Passage provided:
□ □ □

Well this is crazy all around. Not sex offender crazy but certainly crazy.


----------



## Lylddlebit (Nov 21, 2019)

This is when "I love them like my own" bites you in the butt.   You need boundaries with other people's children period. Nothing will prove you are not mom or dad quicker than trying to pull something an actually parent can get away with.


----------



## Reinventing21 (Nov 21, 2019)

I don't think parents or step parents should purposely walk around the house naked/half naked in front of pre-teen/teen children especially. Kids don't want to see that.  It is about boundaries.

I don't know enough about this particular case to decide whether or not she should be a registered sex offender or not...but their rationale for taking off their clothes is very weird and perhaps does need to be investigated. If I were the biological mom,  I would likely have an issue.


----------



## Southernbella. (Nov 21, 2019)

Sorry but I have to side with bio mom here.


----------



## dicapr (Nov 21, 2019)

Kanky said:


> I don’t think that exposing boobs should be a crime. I think that women should be able to breastfeed in public without fear of prison. It’s a stupid law, and most people will cover up anyway because most people aren’t looking to be nude in front of others. Most of the titties I’ve seen in public spaces have belonged to fat men, and if the law doesn’t make them cover up then they need to leave women alone.



It wouldn’t be appropriate for a man to be shirtless in front of his step daughters either.


----------



## Kanky (Nov 21, 2019)

dicapr said:


> It wouldn’t be appropriate for a man to be shirtless in front of his step daughters either.


 So no beach trips or pools for mixed families huh?

The stepmother is inappropriate, but being topless shouldn’t be a criminal offense.


----------



## dicapr (Nov 21, 2019)

Kanky said:


> So no beach trips or pools for mixed families huh?
> 
> The stepmother is inappropriate, but being topless shouldn’t be a criminal offense.

□ □ □

Data records:
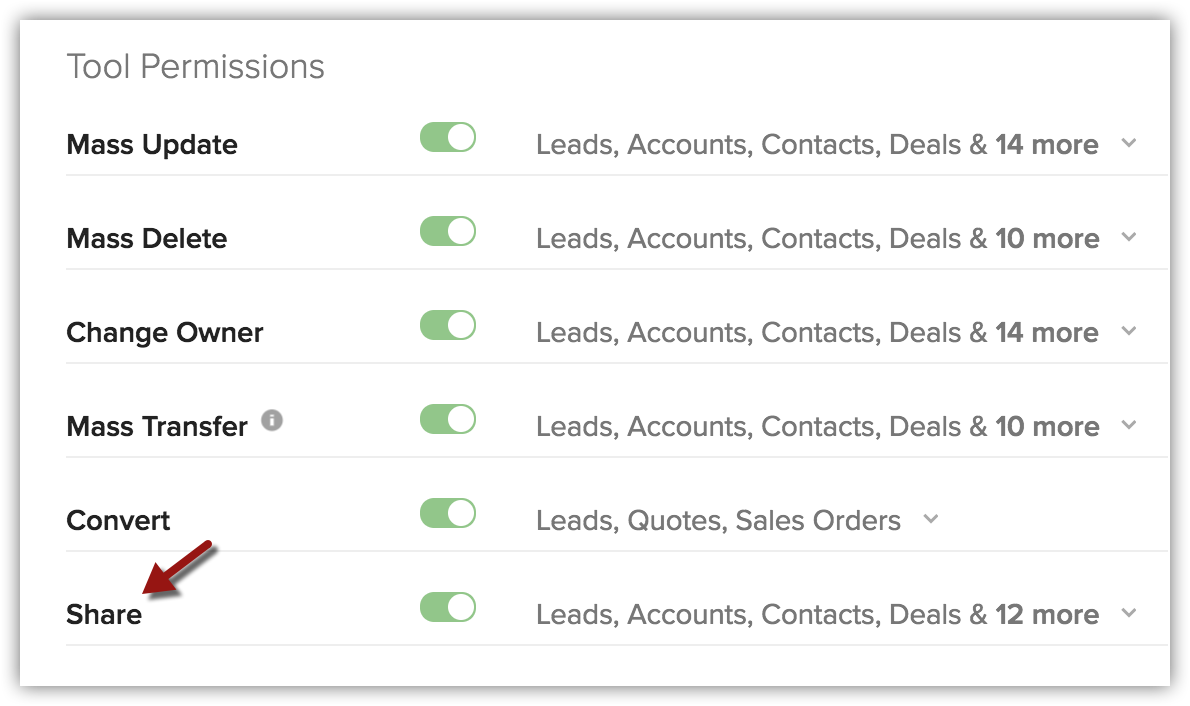1190x706 pixels.
Task: Open the Share modules dropdown arrow
Action: [x=1129, y=613]
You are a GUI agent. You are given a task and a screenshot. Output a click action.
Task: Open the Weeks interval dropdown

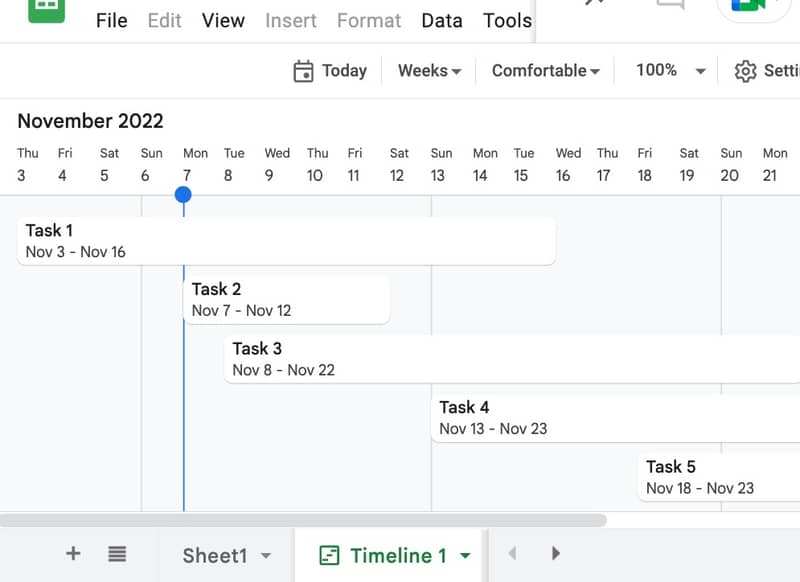[x=429, y=71]
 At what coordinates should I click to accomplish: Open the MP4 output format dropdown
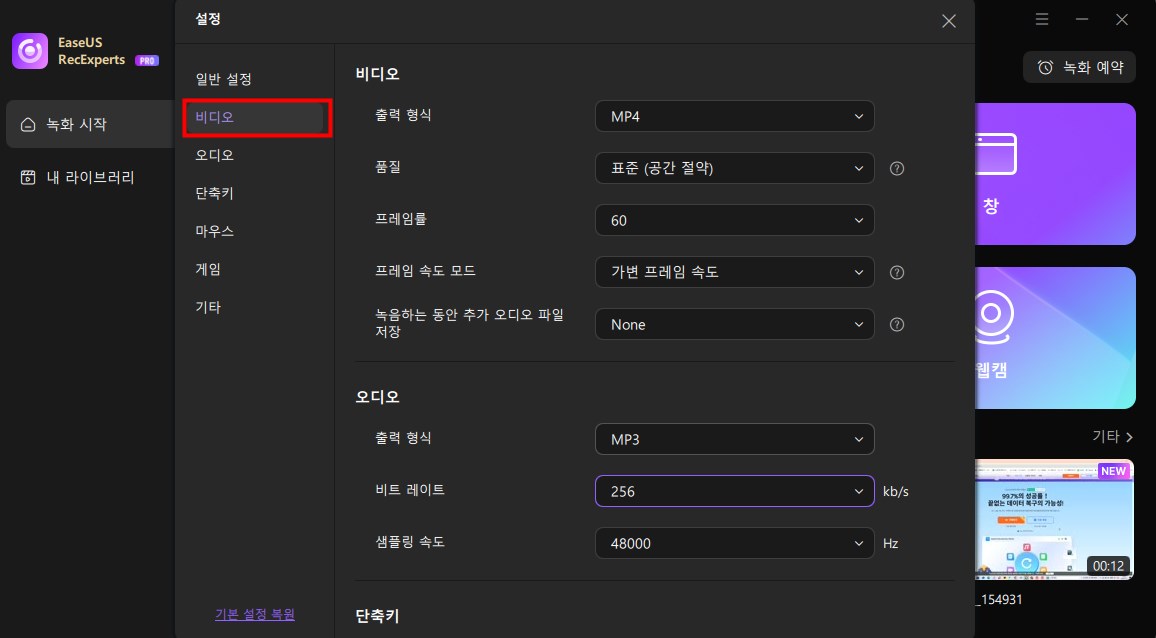734,116
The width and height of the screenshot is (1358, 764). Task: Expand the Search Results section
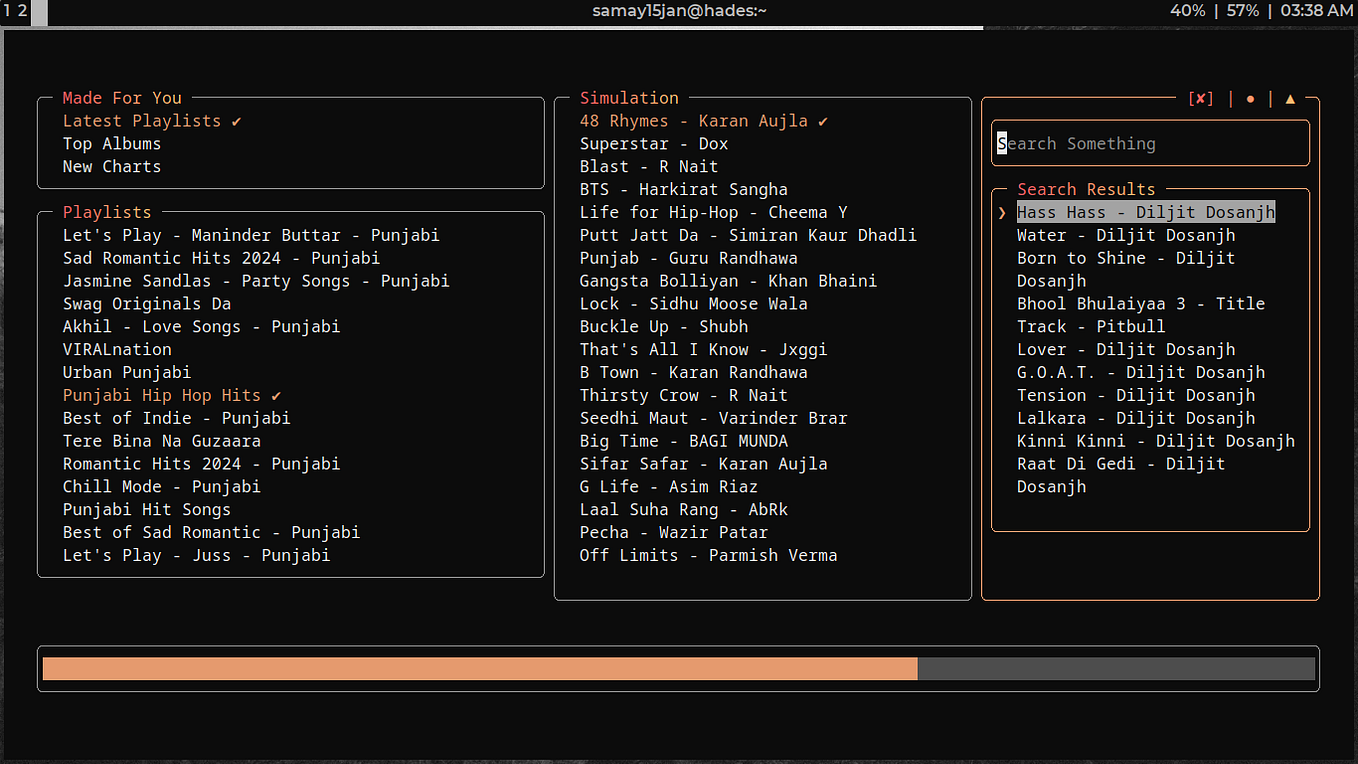[1086, 188]
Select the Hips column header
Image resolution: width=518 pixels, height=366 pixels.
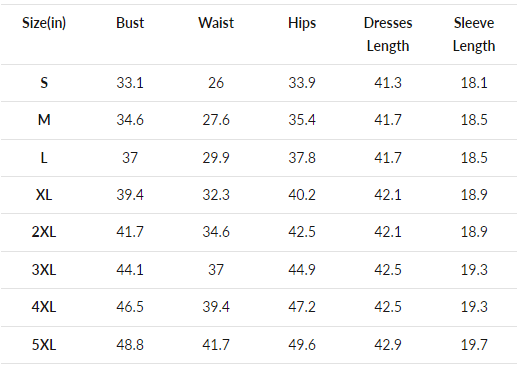(302, 24)
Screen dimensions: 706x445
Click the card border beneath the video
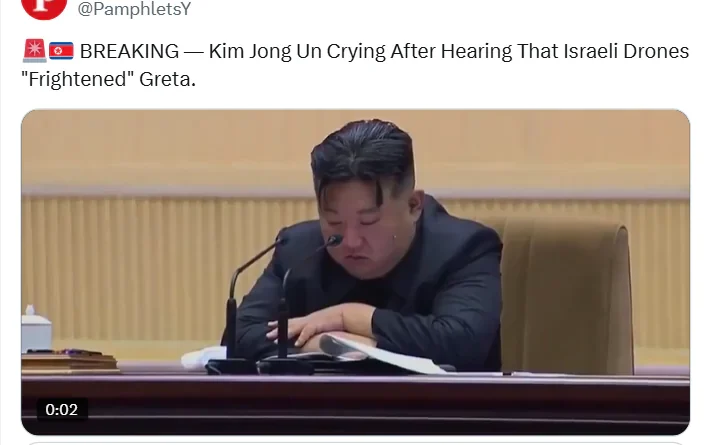[355, 443]
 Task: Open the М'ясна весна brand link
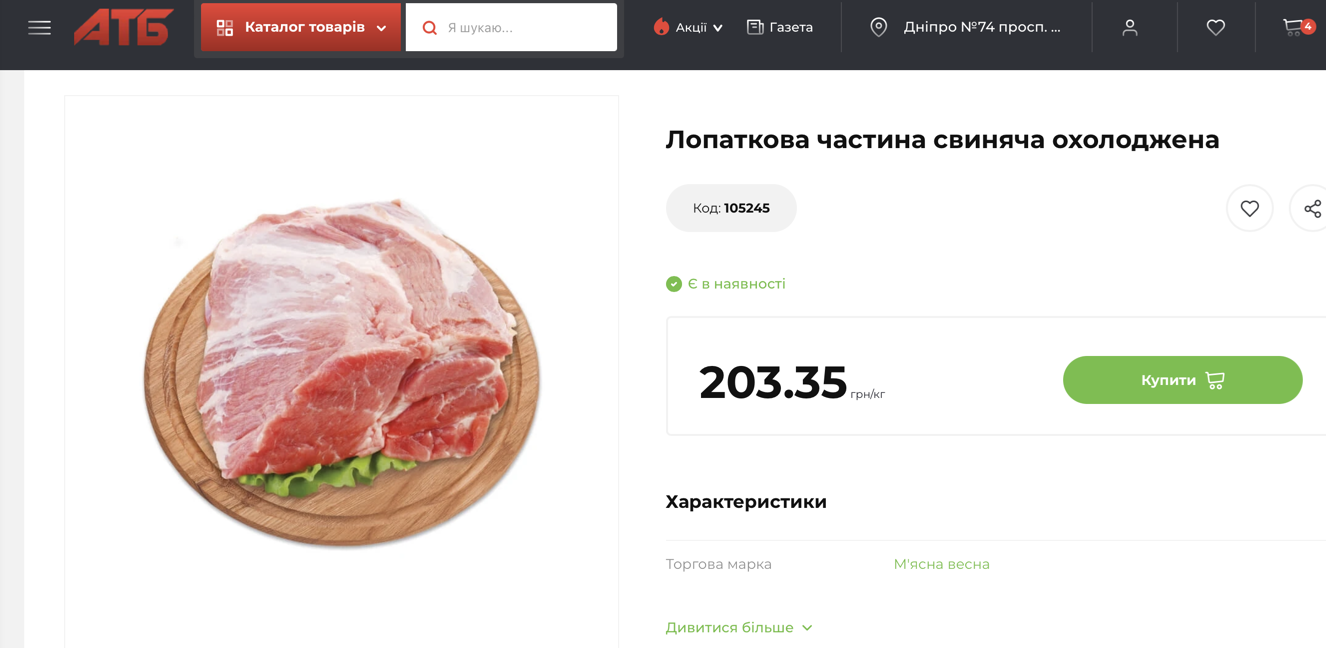click(941, 564)
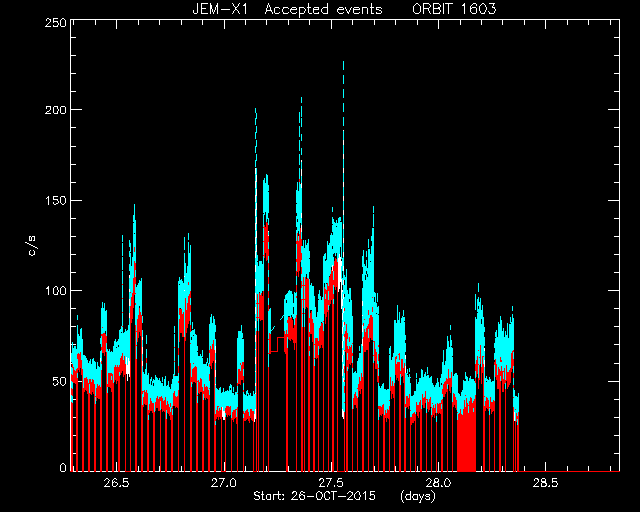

□ □ □

Work to complete: Write out the passage in the forum thread that opens with the words containing "I don't think" and closes with "have an issue.". You don't need the lines for this.

Response to this exercise:
I don't think parents or step parents should purposely walk around the house naked/half naked in front of pre-teen/teen children especially. Kids don't want to see that.  It is about boundaries.

I don't know enough about this particular case to decide whether or not she should be a registered sex offender or not...but their rationale for taking off their clothes is very weird and perhaps does need to be investigated. If I were the biological mom,  I would likely have an issue.